Warum Abwarten so schwer ist
Jeden Dienstagabend erhält mein Sohn Gitarrenunterricht. Jeden Dienstag ist es das gleiche Spiel: Abfahrt um kurz vor halb sieben und hinein in den Feierabendverkehr. Wir haben dann die Option, ob wir durch die Stadt fahren (der Weg ist kürzer, aber es herrscht sehr viel Verkehr) oder fahren wir über die Umgehung (viel länger aber weniger Autos). Und meistens wähle ich den langen Weg obwohl ich sehr genau weiß, dass ich dadurch nicht schneller bei der Musiklehrerin bin. Die Frage ist doch dabei: „Warum wähle ich den Aktionismus, auch wenn er mir nichts nützt?
Ein anderes Beispiel: Jugendliche geraten beim Feiern aneinander und randalieren vor der Kneipe. Die Situation droht zu eskalieren und Anwohner rufen die Polizei. Wenn die Jugendlichen jetzt Glück haben, dann kommen ältere Polizisten, um die Situation zu klären. Kommen junge, unerfahrene Beamte gehen solche Streitigkeiten sehr oft weniger glimpflich aus und es kommt regelmäßig zu Verletzungen. Dienstältere Beamte beobachten in der Regel die Situation, halten sich zurück und greifen erst dann ein, wenn es unbedingt sein muss. Jüngere Polizisten greifen sofort ein und reagieren in der Regel übereifrig - mit Aktionismus. Das Belegen auch Studien: Dort, wo Polizisten erstmal abwarten, gibt es weniger Verletzte und weniger Anzeigen.
Der Grund liegt vermutlich tief in unserer Vergangenheit. Wenn früher Gefahr aus dem Dickicht auftauchte, war es sehr viel besser schnell zu verschwinden, als lange darüber nachzudenken, was denn so alles passieren könnte. Langes Warten hatte die Konsequenz, dass man in der Nahrungskette nicht mehr an erster Stelle stand. Dem Schnelleren gehörte die Zukunft, er hatte größere Überlebenschancen. Und dieses Verhalten hat sich im Laufe der Evolution in unser Gehirn gebrannt. Doch heute funktioniert unsere Welt anders. Heute lohnt es sich nachdenken.
Der große Nachteil des ruhigen Nachdenkens - es werden keine Helden geboren. Man bekommt ein Denkmal gesetzt, wenn man in einer spektakulären Situation die Welt oder die Firma gerettet hat. Wenn man Entschlossenheit und Mut demonstriert, dann wird man Held der Arbeit oder Mitarbeiter des Jahres. Kommt man durch überlegtes und ruhiges Handeln erst gar nicht in die Situation, wird selten jemand vorbeikommen und einem auf die Schulter klopfen. Deshalb ziehen wir Aktionismus dem planvollen Abwarten vor.

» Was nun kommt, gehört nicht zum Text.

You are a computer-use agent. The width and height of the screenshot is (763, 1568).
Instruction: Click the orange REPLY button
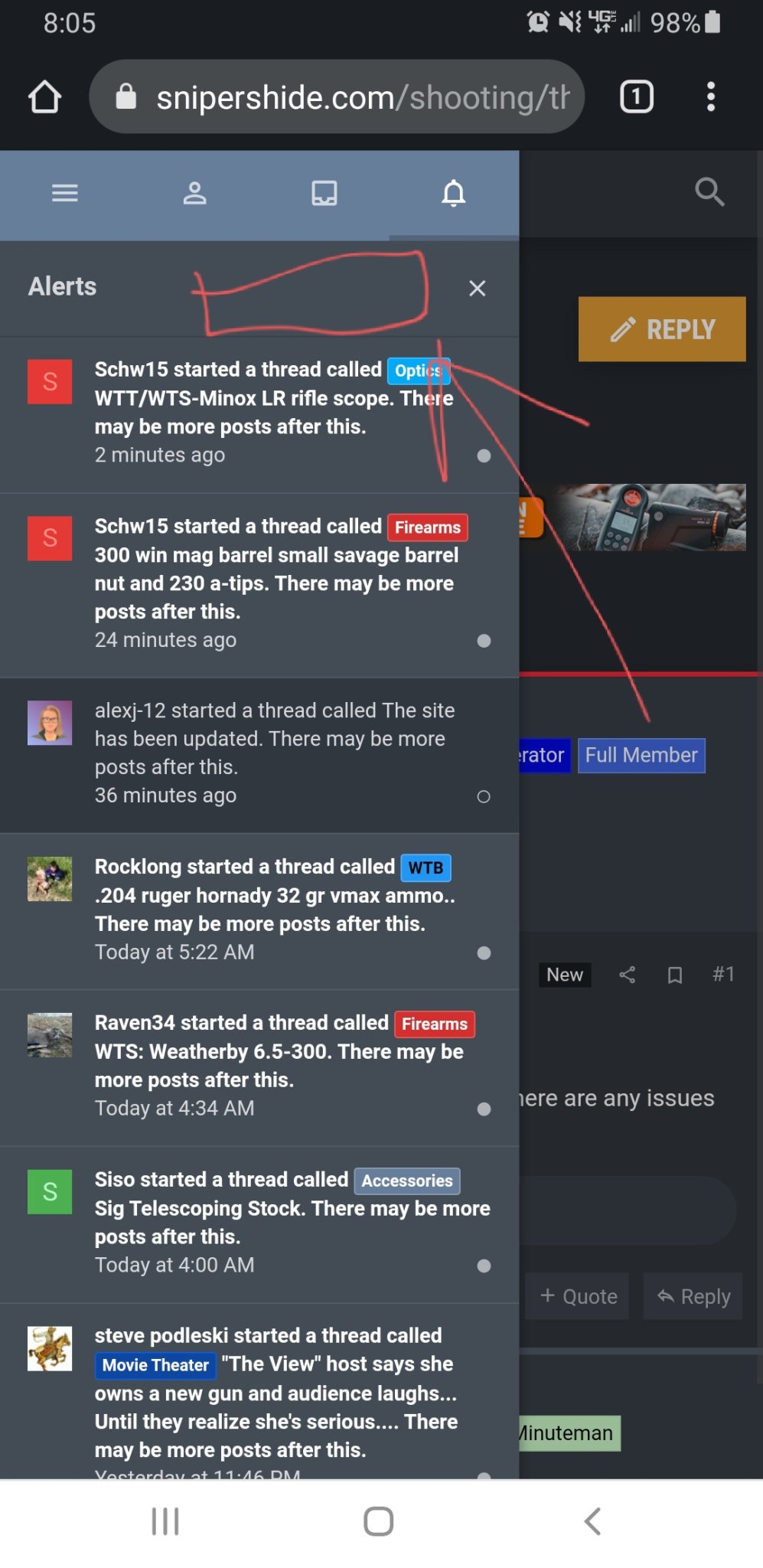click(x=662, y=329)
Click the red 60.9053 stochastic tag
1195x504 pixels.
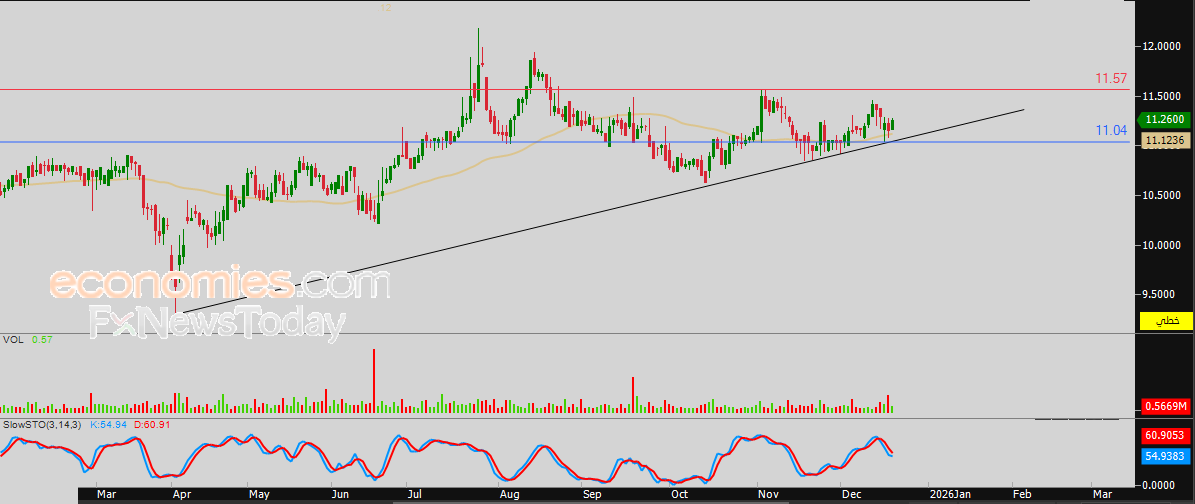tap(1164, 436)
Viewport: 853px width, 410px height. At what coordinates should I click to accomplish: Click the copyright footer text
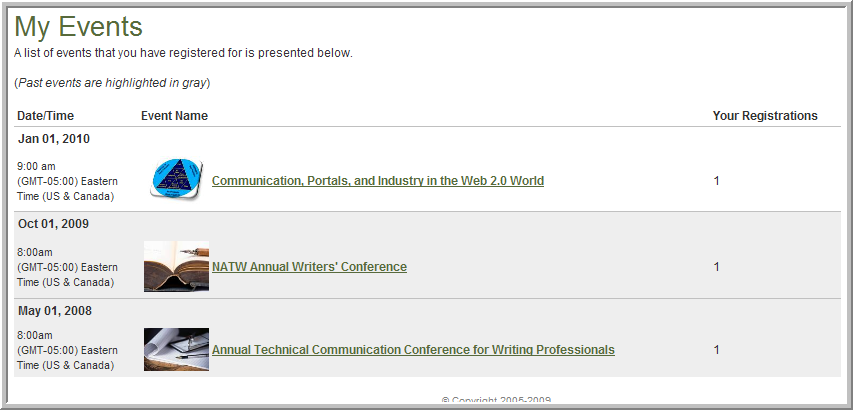tap(497, 400)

Wenn Sie also das nächste Mal den Drang verspüren irgendetwas tun zu müssen, dann schalten Sie erstmal einen Gang zurück und warten sie ab. Oft ist das die bessere Wahl. Denn tendenziell handeln wir zu oft und zu schnell. Vor allem wenn die Situation unklar ist, sollten sie abwarten und nichts tun, bis mehr Klarheit herrscht. Erst wenn die Situation besser eingeschätzt werden kann, erst dann lösen sie die Aufgabe – ruhig und besonnen. Und feiern dann Ihren Erfolg, zur Not auch alleine.